- BRIEF -
Count the lines below that contain the word "arrow", and reply with the number only.

Start EXERCISE DATA

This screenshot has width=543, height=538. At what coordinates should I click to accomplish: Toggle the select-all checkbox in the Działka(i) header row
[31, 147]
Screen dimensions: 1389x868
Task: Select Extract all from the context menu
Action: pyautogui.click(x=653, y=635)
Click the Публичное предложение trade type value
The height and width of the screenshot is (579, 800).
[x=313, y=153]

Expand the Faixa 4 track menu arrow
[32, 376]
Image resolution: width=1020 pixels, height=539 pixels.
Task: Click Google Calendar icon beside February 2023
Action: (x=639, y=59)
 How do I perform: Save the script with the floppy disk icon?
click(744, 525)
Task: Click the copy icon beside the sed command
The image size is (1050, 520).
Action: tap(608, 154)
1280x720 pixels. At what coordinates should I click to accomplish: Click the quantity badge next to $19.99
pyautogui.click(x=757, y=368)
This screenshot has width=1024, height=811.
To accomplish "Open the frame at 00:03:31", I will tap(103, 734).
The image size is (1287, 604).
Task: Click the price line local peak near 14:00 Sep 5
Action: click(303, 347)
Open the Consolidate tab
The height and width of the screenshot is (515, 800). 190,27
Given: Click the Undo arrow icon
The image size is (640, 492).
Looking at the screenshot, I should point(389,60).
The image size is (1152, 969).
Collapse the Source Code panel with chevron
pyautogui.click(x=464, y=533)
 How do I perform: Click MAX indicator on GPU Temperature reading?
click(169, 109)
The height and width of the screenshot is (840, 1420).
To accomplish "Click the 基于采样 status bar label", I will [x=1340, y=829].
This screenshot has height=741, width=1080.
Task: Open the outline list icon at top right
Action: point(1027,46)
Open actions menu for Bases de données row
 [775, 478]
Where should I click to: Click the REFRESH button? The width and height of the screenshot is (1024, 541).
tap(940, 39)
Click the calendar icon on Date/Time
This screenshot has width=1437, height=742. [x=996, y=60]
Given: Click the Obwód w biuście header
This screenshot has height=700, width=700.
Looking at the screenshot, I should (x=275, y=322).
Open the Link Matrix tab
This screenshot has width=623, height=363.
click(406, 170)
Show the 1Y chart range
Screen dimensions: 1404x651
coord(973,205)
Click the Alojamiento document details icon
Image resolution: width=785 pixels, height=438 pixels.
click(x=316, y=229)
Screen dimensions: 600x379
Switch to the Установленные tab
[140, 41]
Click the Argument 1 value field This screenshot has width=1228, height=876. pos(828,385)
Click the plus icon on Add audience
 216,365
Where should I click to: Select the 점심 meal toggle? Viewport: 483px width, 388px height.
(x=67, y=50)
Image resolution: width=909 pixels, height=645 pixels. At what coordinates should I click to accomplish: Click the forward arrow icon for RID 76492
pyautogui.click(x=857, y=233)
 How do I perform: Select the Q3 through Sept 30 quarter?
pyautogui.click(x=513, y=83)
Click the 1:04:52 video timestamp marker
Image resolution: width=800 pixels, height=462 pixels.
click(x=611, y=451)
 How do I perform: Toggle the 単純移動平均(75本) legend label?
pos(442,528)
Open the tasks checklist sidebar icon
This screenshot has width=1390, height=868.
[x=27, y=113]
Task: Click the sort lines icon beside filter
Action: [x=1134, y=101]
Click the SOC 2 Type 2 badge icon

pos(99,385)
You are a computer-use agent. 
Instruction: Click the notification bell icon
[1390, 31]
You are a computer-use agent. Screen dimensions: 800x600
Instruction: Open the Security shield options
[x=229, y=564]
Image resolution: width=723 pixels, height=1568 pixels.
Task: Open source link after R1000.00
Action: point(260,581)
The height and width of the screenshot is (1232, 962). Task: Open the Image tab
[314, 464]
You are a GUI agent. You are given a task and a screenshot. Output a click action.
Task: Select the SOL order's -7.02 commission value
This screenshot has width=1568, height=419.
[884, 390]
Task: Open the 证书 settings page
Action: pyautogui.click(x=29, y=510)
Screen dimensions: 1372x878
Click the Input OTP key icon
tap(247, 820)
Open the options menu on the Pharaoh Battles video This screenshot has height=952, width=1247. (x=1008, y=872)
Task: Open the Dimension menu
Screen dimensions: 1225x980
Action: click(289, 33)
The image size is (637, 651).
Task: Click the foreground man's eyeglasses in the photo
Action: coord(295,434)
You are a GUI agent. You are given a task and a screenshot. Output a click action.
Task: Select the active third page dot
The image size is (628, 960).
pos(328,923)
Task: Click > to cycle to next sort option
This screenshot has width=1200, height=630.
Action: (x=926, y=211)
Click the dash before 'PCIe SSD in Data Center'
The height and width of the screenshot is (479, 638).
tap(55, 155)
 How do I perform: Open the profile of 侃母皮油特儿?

End EXERCISE DATA

- TASK ANSWER -
3